(Verilen metin):
------------------------------------------------
2-) Marks “İnsan anatomisi, kuyruksuz maymun
anatomisinin anahtarıdır”… Belirli bir gelişim aşaması ve sürecin kendisi,
ancak o sürecin bitim noktasını, sonucunu, gittiği yönü ve gelişerek büründüğü
biçimi bildiğimiz zaman tam olarak anlaşılabilir… Yolun sonuna ulaşınca, farklı
aşamaların içerdiği anlamın yanı sıra, yolun kendisini de bütünlüğü içinde daha
kolay anlayabiliriz. (Sy;32)
2.1.
Tarih
Bilimi, geçmişin yitip gitmesini önlemek için, onu şimdiye çekme çabasıdır.
Geçmişin şimdileştirilmesi, şimdiye çekilerek saptanması, yorumlanması, yeniden
kurgulanması demektir. İnsan geçmişini, yaşadıklarını düzenlemek, yorumlamak;
onlarla hesaplaşmak ister. Sağlıklı anımsama geleceğe bakan anımsamadır. İnsan,
geçmişiyle, geleceği yardımıyla hesaplaşır. Tarih belgelere dayanarak yazılır.
Ancak, belge ‘olgu’ değildir. Belge ile olgu arasındaki olası boşluk ancak
yorumla doldurulabilir. Yorumu subjektiflikten uzaklaştırmanın yolu; samimi,
öğrenmeye hazır, eleştiriye açık olmaktır. Tarih, geçmişi yazarken ‘geleceğe’
de yazılır. Hayat, geçmişi ile hayat olduğuna göre, geçmişin yeni yorumları
yeni gelecekleri olası kılar (A. İnam).
2.2.
------------------------------------------------
(Veri kümesi kayıtları):
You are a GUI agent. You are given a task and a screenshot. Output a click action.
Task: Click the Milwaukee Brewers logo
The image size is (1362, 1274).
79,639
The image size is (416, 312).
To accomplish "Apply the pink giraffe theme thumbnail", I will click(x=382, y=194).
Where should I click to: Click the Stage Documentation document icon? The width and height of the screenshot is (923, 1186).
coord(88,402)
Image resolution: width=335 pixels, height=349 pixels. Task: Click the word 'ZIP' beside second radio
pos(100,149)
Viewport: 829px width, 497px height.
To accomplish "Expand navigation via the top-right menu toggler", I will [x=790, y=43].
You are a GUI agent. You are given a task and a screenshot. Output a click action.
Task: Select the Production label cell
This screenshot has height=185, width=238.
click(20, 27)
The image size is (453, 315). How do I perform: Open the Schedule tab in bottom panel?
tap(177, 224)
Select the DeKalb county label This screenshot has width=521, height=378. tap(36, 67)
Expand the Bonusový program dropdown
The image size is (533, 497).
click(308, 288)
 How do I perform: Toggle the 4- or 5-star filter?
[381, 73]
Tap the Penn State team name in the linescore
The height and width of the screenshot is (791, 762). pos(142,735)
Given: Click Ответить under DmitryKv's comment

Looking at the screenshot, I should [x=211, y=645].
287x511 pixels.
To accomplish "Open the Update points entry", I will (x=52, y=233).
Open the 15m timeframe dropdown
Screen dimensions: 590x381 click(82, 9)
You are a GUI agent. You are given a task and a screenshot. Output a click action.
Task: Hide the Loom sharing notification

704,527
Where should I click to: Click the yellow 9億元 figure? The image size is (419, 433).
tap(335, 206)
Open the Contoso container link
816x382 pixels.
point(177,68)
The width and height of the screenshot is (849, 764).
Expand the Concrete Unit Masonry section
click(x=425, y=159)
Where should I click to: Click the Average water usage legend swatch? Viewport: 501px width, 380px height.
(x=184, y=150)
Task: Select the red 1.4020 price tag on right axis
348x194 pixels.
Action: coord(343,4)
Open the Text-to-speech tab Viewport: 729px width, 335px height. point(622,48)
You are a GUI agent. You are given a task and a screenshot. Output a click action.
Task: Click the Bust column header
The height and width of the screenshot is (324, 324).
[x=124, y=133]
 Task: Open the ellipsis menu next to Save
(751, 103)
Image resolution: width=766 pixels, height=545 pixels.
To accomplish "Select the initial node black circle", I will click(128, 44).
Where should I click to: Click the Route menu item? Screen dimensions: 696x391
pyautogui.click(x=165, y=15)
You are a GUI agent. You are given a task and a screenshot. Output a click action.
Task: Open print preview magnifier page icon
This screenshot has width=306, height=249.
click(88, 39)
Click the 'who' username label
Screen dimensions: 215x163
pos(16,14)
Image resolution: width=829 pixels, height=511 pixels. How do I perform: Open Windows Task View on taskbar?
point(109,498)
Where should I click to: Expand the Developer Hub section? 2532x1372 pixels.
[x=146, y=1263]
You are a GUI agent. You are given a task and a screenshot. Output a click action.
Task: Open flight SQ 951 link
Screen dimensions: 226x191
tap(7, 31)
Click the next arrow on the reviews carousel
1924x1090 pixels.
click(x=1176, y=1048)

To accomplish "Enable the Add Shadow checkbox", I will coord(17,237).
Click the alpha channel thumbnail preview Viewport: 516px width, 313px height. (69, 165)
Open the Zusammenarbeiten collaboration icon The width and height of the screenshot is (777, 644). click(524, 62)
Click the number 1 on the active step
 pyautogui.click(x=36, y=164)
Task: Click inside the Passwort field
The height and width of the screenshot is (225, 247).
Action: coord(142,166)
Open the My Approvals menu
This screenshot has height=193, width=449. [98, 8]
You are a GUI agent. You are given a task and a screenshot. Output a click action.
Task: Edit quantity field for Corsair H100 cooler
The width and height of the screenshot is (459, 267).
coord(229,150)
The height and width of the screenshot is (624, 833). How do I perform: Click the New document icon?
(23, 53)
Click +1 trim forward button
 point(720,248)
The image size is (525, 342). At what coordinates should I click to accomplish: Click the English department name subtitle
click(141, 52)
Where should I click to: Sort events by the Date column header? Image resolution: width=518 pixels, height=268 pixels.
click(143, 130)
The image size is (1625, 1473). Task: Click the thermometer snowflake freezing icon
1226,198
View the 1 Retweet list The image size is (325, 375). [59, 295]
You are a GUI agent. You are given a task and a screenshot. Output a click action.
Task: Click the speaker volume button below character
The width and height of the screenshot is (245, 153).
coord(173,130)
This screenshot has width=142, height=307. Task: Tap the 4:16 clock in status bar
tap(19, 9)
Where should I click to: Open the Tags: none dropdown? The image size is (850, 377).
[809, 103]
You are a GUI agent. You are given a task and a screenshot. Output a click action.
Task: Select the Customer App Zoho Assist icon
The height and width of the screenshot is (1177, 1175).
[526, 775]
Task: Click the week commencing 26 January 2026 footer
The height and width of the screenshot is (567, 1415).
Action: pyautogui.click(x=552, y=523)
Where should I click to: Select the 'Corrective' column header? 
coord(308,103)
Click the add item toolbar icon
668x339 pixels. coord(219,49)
------------------------------------------------
(Alıştırma yönergeleri):
1. Tarih bilimi üzerine metne göre, yorumu subjektiflikten uzaklaştırmak için olunması gereken nitelikleri sıralayın.
2. Aşağıdaki soruları tarih bilimi üzerine metne göre yanıtlayın:
(a) Marx'tan aktarılan söze göre insan anatomisi neyin anahtarıdır?
(b) Sağlıklı anımsama nasıl bir anımsamadır?
(c) Tarih neye dayanarak yazılır?
3. Tarih bilimi üzerine metni, kaldığı "2.2." başlığından itibaren sürdürün.

(Görevlere göre çıktılar):
1.
- samimi olmak
- öğrenmeye hazır olmak
- eleştiriye açık olmak

2.
(a) Kuyruksuz maymun anatomisinin.
(b) Geleceğe bakan bir anımsamadır.
(c) Belgelere dayanarak yazılır.

3.
Yaşandığı
dönemde çok ciddi ve derin ayrılıkların, tasfiyelerin konusu olan olaylar; bu
günden bakınca ‘öğrenme sürecinin’ bir parçası haline gelebiliyor. ‘Suç’
dediğinizde yaptırımın konusu olan anlaşmazlıklar, ‘hata’ dediğinizde
öğrenmenin konusu oluyor. (15.mektupta irdelediğimiz Ekim Devrimi, uluslararası
devrim, iç savaş, kolektivizasyon konularında her iki bakış açısının da
savunulabilir yanları olduğunu; bu günün doğrusunu bulmak için iki bakış
açısının da zenginleştirici katkıları olduğunu konuşmuştuk.)
2.3.
Örneğin,
1927’deki Parti Kongresinde %1’in altında oy alan Troçkist muhalefeti ve uzun
zaman Lenin’le birlikte mücadele etmiş isimleri Nazi Gestaposu ile işbirliği
içinde (faşizmin ajanı/hain) gösteren Moskova Duruşmaları ‘son tahlilde’ neye
hizmet etmiştir? Kazanan ‘devrim ve sosyalizm’ mi olmuştur?
1956 yılında Kruşçev
tarafından başlatılan Destanilizasyon süreci, niyetlenildiği gibi yalnızca
Stalin’i mi itibarsızlaştırdı; ya da ‘sosyalizm adına yaşadıklarımızın hepsi
boşmuş’ dedirterek duygusal bir kopuşu mu tetikledi?
2.4.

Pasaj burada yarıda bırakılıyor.